On l’envoie balader, car c’est la 3e fois qu’ils appellent pour lui. Une nouvelle fois, on décide de ne pas faire intervenir les secours.

Christine Aniorte

Le jeune-homme sait que la situation est grave et conduit son père aux urgences de Carcassonne, à plus de 25 kilomètres. Mais ce dernier s’arrête au centre de secours de Limoux, car l’état de son père devient critique."Il a eu très peur, précise Christine Aniorte. Il voyait son père mourir."

Les sapeurs-pompiers le prennent cette fois en charge. Thierry Aniorte est ainsi soigné par un infirmier du centre de secours qui réanime l’homme plusieurs fois. Alerté, le Samu prendra par la suite le relais pour transporter Thierry Aniorte aux urgences de l’hôpital de Carcassonne. À son arrivée, aux alentours de 12h30, il aura eu au total cinq arrêts cardiorespiratoires. La suite de la prise en charge a été normale (pose d’un stent, cinq jours en soins intensifs, un mois de rééducation) et par chance, le patient n’a pas eu de séquelle. Son état de santé est malgré tout encore fragile aujourd’hui. 

Si mon fils, n’allait pas le chercher et sans le concours des sapeurs-pompiers, mon mari serait mort ! Je ne comprends pas la toute-puissance d’un médecin régulateur ! Comment peut-on laisser à un seul homme décider de la vie de quelqu’un ??

Christine Aniorte

Le couple a décidé de porter l’affaire en justice. Une plainte pour non-assistance à personne en danger à l’encontre du médecin régulateur. Malgré le traumatisme, la famille accepte de témoigner aujourd’hui parce que la presse locale a fait écho d’une histoire similaire et que le couple s’est senti à l’abandon.

Notre traumatisme, je ne le souhaite à personne. Aujourd’hui, je ne veux pas que d’autres personnes subissent ce qu’on a vécu. Je refuse que cela continue, ça me hante. Je me sentirai coupable si ça arrive une nouvelle fois.

Christine Aniorte

Dans l’Aude, le service d’urgence dépend uniquement de l’hôpital de Carcassonne. Le SDIS du département n’a pas de médecin régulateur, ni de médecin sur le terrain comme peuvent avoir d’autres départements de la région.

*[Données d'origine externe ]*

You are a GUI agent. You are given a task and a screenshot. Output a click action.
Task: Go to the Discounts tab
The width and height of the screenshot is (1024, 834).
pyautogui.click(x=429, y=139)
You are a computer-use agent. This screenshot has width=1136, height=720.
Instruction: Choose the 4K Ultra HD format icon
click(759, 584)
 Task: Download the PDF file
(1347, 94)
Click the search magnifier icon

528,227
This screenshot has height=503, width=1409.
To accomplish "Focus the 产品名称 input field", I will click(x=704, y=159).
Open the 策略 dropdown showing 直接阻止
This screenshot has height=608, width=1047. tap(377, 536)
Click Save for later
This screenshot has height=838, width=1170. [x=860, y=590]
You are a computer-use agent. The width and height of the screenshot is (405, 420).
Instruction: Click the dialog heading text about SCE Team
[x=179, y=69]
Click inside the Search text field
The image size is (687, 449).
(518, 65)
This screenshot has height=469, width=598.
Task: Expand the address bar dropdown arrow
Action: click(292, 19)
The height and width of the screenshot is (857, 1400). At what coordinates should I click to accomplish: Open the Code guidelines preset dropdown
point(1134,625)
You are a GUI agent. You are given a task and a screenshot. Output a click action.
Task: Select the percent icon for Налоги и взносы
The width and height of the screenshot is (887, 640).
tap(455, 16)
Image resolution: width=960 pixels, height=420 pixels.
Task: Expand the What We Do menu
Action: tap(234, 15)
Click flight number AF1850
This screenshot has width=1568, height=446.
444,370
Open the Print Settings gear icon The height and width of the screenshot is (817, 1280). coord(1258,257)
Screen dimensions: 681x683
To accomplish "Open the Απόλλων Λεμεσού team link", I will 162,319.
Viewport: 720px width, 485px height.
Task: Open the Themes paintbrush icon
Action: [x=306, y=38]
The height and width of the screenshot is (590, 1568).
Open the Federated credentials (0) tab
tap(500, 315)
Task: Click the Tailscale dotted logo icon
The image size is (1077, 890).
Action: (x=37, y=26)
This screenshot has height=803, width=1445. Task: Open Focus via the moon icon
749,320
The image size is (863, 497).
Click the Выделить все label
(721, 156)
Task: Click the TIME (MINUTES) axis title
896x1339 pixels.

Ce drame est la conséquence d’un manque de moyens humains des services d’urgences qui touche l’Aude mais aussi de nombreux départements français. Les sapeurs-pompiers de l’Aude sont en capacité d’accueillir des médecins urgentistes des infirmiers, et de les accompagner dans toutes les missions de secours à personnes qui nous sont confiées.

Direction du SDIS de l’Aude

Le couple n’a toujours pas été reçu par l’hôpital de Carcassonne. Son objectif est de comprendre ce qu’il s’est passé. La direction de l’hôpital nous a précisé qu’elle n’est pas en mesure de nous répondre sur ce dossier précis.

Une action en justice ayant été engagée, nous n’apporterons aucun élément supplémentaire sur ce dossier. Nous nous tenons à l’entière disposition des autorités pour transmettre tous les éléments nécessaires à l’instruction de cette affaire .

Direction de l'hôpital de Carcassonne

L’établissement rappelle que "le Samu 11 enregistre en moyenne 156 000 appels par an. En 2022, seules trois réclamations relatives à la régulation médicale ont été enregistrées et ont fait l’objet d’un traitement par le service des relations avec les usagers." A notre connaissance, la plainte du couple Aniorte sera cette année la seconde. Un autre couple, dont la femme a été victime de fausse-couche, a également saisi la justice, le 27 février 2023 pour dénoncer aussi leur prise en charge par le Samu.